An optimized cell-based assay to assess influenza virus replication by measuring neuraminidase activity and its applications for virological surveillance

Abstract

Year-round virological characterization of circulating epidemic influenza viruses is conducted worldwide to detect the emergence of viruses that may escape pre-existing immunity or acquire resistance to antivirals. High throughput phenotypic assays are needed to complement the sequence-based analysis of circulating viruses and improve pandemic preparedness. The recent entry of a polymerase inhibitor, baloxavir, into the global market further highlighted this need. Here, we optimized a cell-based assay that considerably streamlines antiviral and antigenic testing by replacing lengthy immunostaining and imaging procedures used in current assay with measuring the enzymatic activity of nascent neuraminidase (NA) molecules expressed on the surface of virus-infected cells. For convenience, this new assay was named IRINA (Influenza Replication Inhibition Neuraminidase-based Assay). IRINA was successfully validated to assess inhibitory activity of baloxavir on virus replication by testing a large set (>150) of influenza A and B viruses, including drug resistant strains and viruses collected during 2017-2022. To test its versatility, IRINA was utilized to evaluate neutralization activity of a broadly reactive human anti-HA monoclonal antibody, FI6, and post-infection ferret antisera, as well as the inhibition of NA enzyme activity by NA inhibitors. Performance of IRINA was tested in parallel using respective conventional assays. IRINA offers an attractive alternative to current phenotypic assays, while maintaining reproducibility and high throughput capacity. Additionally, the improved turnaround time may prove to be advantageous when conducting time sensitive studies, such as investigating a new virus outbreak. This assay can meet the needs of surveillance laboratories by providing a streamlined and cost-effective approach for virus characterization.
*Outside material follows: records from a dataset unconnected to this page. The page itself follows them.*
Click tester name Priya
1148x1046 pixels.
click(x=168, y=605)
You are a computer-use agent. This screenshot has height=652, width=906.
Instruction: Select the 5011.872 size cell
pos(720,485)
Keywords: Antiviral resistance; Baloxavir; HINT; Influenza; NA inhibitor; Neuraminidase.

Fig. 1.

Linear relationship between infected cell population (ICP) and the NA activity of infected cells. Three viruses, A/Illinois/08/2018 (A), A/Louisiana/50/2017 (B), and B/North Carolina/25/2018 (C) representing A(H1N1)pdm09, A(H3N2), and B/Victoria lineage, respectively, were serially diluted to determine the relationship of ICP and NA activity (expressed in RFU) of infected cells. Plotted data is representative of three independent experiments. Dashed grey lines indicate cut-offs for acceptable ICP range. Black dots represent values used for best-fit trendline (black dotted line) with 95% confidence. The correlation coefficients (r) between ICP and RFU were calculated by the Pearson correlation test (p = < 0.0001). RFU: relative fluorescence units.

Fig. 2.

Baloxavir susceptibility testing of reference and surveillance viruses using IRINA and HINT. (A) Pair of A(H3N2) viruses (A/Louisiana/50/2017-PA-I38 and A/Louisiana/49/2017-PA-I38M) tested in a minimum of six independent experiments. Virus inoculum was determined by NA activity for IRINA, and ICP for HINT. EC₅₀ values were calculated using RFU for IRINA, and ICP for HINT and shown as box and whiskers plots, where whiskers stretch to the minimum and maximum EC₅₀ values. Median EC₅₀ and corresponding fold increase values are indicated. (B, C) Results for surveillance viruses (n = 96): A (H1N1)pdm09 and A(H3N2) subtypes (B), and B/Victoria and B/Yamagata lineages (C). IRINA and HINT were conducted separately, each in at least two independent experiments. Median EC₅₀ values are indicated, and standard deviations are shown as error bars. (A–C) Unpaired student’s t-test was used for statistical comparison of EC₅₀ values determined using IRINA vs. HINT. * indicates statistically significant difference (P < 0.05).